(Pixel coordinate grounding data)

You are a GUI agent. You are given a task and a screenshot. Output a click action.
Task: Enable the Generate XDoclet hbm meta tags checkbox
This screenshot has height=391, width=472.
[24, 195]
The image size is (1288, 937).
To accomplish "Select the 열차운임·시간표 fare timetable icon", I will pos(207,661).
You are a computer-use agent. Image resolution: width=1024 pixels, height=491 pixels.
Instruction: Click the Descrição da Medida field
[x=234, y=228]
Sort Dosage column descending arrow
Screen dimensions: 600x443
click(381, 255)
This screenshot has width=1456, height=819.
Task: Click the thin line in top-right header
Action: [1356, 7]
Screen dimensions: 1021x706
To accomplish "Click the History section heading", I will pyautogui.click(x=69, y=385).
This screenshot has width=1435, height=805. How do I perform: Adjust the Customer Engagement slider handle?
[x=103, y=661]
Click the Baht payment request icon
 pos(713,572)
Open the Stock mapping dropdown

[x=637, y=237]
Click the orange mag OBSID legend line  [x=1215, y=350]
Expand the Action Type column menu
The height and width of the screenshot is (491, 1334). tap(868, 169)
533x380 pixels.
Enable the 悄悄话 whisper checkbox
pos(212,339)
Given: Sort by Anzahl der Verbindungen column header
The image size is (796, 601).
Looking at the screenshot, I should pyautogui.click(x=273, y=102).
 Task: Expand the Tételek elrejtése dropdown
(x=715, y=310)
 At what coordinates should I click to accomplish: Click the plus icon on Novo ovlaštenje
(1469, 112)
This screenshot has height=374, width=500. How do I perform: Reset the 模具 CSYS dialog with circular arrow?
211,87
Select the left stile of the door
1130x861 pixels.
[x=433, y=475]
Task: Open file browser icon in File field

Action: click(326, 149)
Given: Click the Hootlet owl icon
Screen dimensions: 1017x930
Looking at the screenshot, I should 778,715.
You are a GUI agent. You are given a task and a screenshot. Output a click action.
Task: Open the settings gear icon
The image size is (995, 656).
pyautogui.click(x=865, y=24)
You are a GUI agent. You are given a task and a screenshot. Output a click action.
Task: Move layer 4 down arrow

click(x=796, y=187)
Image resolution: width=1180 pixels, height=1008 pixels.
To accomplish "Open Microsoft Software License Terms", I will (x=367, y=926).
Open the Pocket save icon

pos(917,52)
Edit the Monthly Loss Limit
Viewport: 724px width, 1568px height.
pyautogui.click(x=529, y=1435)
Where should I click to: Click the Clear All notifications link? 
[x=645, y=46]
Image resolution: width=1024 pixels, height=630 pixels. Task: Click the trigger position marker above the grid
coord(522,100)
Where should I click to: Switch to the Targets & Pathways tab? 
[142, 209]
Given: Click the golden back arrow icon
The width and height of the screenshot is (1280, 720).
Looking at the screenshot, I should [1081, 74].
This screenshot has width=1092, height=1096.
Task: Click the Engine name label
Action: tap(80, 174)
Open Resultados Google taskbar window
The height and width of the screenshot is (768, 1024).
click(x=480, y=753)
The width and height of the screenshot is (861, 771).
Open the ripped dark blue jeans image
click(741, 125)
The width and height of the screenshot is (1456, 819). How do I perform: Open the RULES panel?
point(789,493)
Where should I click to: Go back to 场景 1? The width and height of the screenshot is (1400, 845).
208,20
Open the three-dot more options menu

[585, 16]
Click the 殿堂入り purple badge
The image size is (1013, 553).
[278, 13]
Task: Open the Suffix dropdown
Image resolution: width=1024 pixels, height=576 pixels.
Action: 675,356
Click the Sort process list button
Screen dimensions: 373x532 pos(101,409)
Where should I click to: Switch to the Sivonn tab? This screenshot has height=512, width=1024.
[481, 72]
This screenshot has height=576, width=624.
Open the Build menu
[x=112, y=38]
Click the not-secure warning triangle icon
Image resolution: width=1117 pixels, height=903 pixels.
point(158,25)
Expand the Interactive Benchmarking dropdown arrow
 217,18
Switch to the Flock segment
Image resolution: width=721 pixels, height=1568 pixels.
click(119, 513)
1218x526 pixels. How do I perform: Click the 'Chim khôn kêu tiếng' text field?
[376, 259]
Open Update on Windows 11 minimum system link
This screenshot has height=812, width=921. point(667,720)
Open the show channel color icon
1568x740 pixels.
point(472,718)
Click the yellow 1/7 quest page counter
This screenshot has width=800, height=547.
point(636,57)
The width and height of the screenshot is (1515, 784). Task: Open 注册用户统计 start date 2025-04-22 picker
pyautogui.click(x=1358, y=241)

*WHAT THE TASK REQUIRES:*
A complete, exact transcription of the data above is required.

*RESULT FOR THIS EXERCISE:*
You are a GUI agent. You are given a task and a screenshot. Output a click action.
Task: Enable the Generate XDoclet hbm meta tags checkbox
This screenshot has height=391, width=472.
[24, 195]
The image size is (1288, 937).
To accomplish "Select the 열차운임·시간표 fare timetable icon", I will pos(207,661).
You are a computer-use agent. Image resolution: width=1024 pixels, height=491 pixels.
Instruction: Click the Descrição da Medida field
[x=234, y=228]
Sort Dosage column descending arrow
Screen dimensions: 600x443
click(381, 255)
This screenshot has width=1456, height=819.
Task: Click the thin line in top-right header
Action: [1356, 7]
Screen dimensions: 1021x706
To accomplish "Click the History section heading", I will pyautogui.click(x=69, y=385).
This screenshot has width=1435, height=805. How do I perform: Adjust the Customer Engagement slider handle?
[x=103, y=661]
Click the Baht payment request icon
 pos(713,572)
Open the Stock mapping dropdown

[x=637, y=237]
Click the orange mag OBSID legend line  [x=1215, y=350]
Expand the Action Type column menu
The height and width of the screenshot is (491, 1334). tap(868, 169)
533x380 pixels.
Enable the 悄悄话 whisper checkbox
pos(212,339)
Given: Sort by Anzahl der Verbindungen column header
The image size is (796, 601).
Looking at the screenshot, I should pyautogui.click(x=273, y=102).
 Task: Expand the Tételek elrejtése dropdown
(x=715, y=310)
 At what coordinates should I click to accomplish: Click the plus icon on Novo ovlaštenje
(1469, 112)
This screenshot has height=374, width=500. How do I perform: Reset the 模具 CSYS dialog with circular arrow?
211,87
Select the left stile of the door
1130x861 pixels.
[x=433, y=475]
Task: Open file browser icon in File field

Action: click(326, 149)
Given: Click the Hootlet owl icon
Screen dimensions: 1017x930
Looking at the screenshot, I should 778,715.
You are a GUI agent. You are given a task and a screenshot. Output a click action.
Task: Open the settings gear icon
The image size is (995, 656).
pyautogui.click(x=865, y=24)
You are a GUI agent. You are given a task and a screenshot. Output a click action.
Task: Move layer 4 down arrow

click(x=796, y=187)
Image resolution: width=1180 pixels, height=1008 pixels.
To accomplish "Open Microsoft Software License Terms", I will (x=367, y=926).
Open the Pocket save icon

pos(917,52)
Edit the Monthly Loss Limit
Viewport: 724px width, 1568px height.
pyautogui.click(x=529, y=1435)
Where should I click to: Click the Clear All notifications link? 
[x=645, y=46]
Image resolution: width=1024 pixels, height=630 pixels. Task: Click the trigger position marker above the grid
coord(522,100)
Where should I click to: Switch to the Targets & Pathways tab? 
[142, 209]
Given: Click the golden back arrow icon
The width and height of the screenshot is (1280, 720).
Looking at the screenshot, I should [1081, 74].
This screenshot has width=1092, height=1096.
Task: Click the Engine name label
Action: tap(80, 174)
Open Resultados Google taskbar window
The height and width of the screenshot is (768, 1024).
click(x=480, y=753)
The width and height of the screenshot is (861, 771).
Open the ripped dark blue jeans image
click(741, 125)
The width and height of the screenshot is (1456, 819). How do I perform: Open the RULES panel?
point(789,493)
Where should I click to: Go back to 场景 1? The width and height of the screenshot is (1400, 845).
208,20
Open the three-dot more options menu

[585, 16]
Click the 殿堂入り purple badge
The image size is (1013, 553).
[278, 13]
Task: Open the Suffix dropdown
Image resolution: width=1024 pixels, height=576 pixels.
Action: 675,356
Click the Sort process list button
Screen dimensions: 373x532 pos(101,409)
Where should I click to: Switch to the Sivonn tab? This screenshot has height=512, width=1024.
[481, 72]
This screenshot has height=576, width=624.
Open the Build menu
[x=112, y=38]
Click the not-secure warning triangle icon
Image resolution: width=1117 pixels, height=903 pixels.
point(158,25)
Expand the Interactive Benchmarking dropdown arrow
 217,18
Switch to the Flock segment
Image resolution: width=721 pixels, height=1568 pixels.
click(119, 513)
1218x526 pixels. How do I perform: Click the 'Chim khôn kêu tiếng' text field?
[376, 259]
Open Update on Windows 11 minimum system link
This screenshot has height=812, width=921. point(667,720)
Open the show channel color icon
1568x740 pixels.
point(472,718)
Click the yellow 1/7 quest page counter
This screenshot has width=800, height=547.
point(636,57)
The width and height of the screenshot is (1515, 784). Task: Open 注册用户统计 start date 2025-04-22 picker
pyautogui.click(x=1358, y=241)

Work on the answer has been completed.